What this means for high-income residents of high-tax states is that you can call it a charitable contribution all you want, if doing so brings you joy. But the IRS is still probably going to call it “paying your state and local taxes” and then call on you to cough up more cash.

The IRS does not, of course, have the final word in this matter. We can be sure that this one is going to court and probably a few rounds of appeals. But that leaves taxpayers in a quandary because they cannot wait for the appellate court to rule on how much federal tax they owe. They need to decide whether to try this strategy by April 15 of next year.

Which could be a very expensive decision. New York, for example, isn’t offering a dollar-for-dollar tax credit for charitable donations; the credit offers you 85 percent of your “donation” against state taxes and 95 percent against local taxes. So if you attempt to use this strategy in 2018, and then the courts rule that this is just plain old paying your taxes, you’re doubly out of luck. You paid more than you would have if you’d just paid your tax bill, and you still owe Uncle Sam.

But that’s not the only potential expense. There’s also the expense of arguing with the IRS about how much tax you owe.

As an army of tax attorneys helpfully explained to me on Twitter last night, taxpayers who want to fight when the IRS disallows a deduction have two options. They can pay what the IRS says they owe and then demand a refund in district court. Or they can insist on paying only what they think the IRS is entitled to, and then go to tax court. Tax courts, as you might imagine, see a lot of weaselly people who are trying to cheat the IRS. They also have to handle crazy people who think the federal income tax is unconstitutional, even though we made a whole amendment about it and everything. They are jaded people, those who work in tax court. They level the gimlet eye on anyone who thinks they’ve found a new way to avoid taxes.

So if you want to fight this battle with the IRS personally, you can choose to spend a lot of money and go to district court, or somewhat less money and take your chances with a world-weary tax court judge. Just hope that the tax judge has eaten a particularly splendid breakfast and will be in a generous mood.

Either way, you’re going to spend even more money on a tax lawyer while you wait for a definitive ruling. Maybe, in time, you get most of that money back.

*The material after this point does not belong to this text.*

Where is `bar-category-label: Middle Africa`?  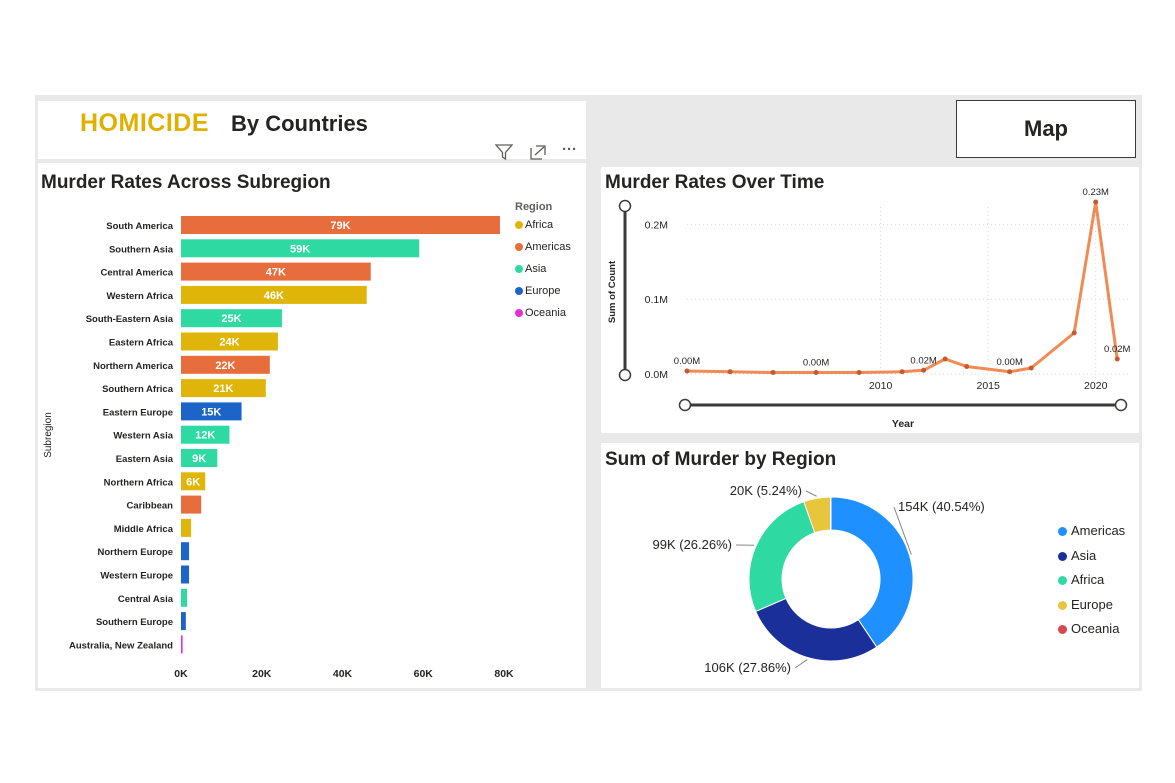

Or maybe the appellate judges are just as skeptical as the IRS, and you’ve just spent a lot of money for no benefit. Wise taxpayers may well just decide to wait to attempt this particular bit of tax-jiu-jitsu until someone else has taken a test case through the courts.

Eventually the appeals will end, and we’ll have an answer, one way or another. But in the meantime, expect to hear a lot of pained groans from better-heeled precincts of the northeast.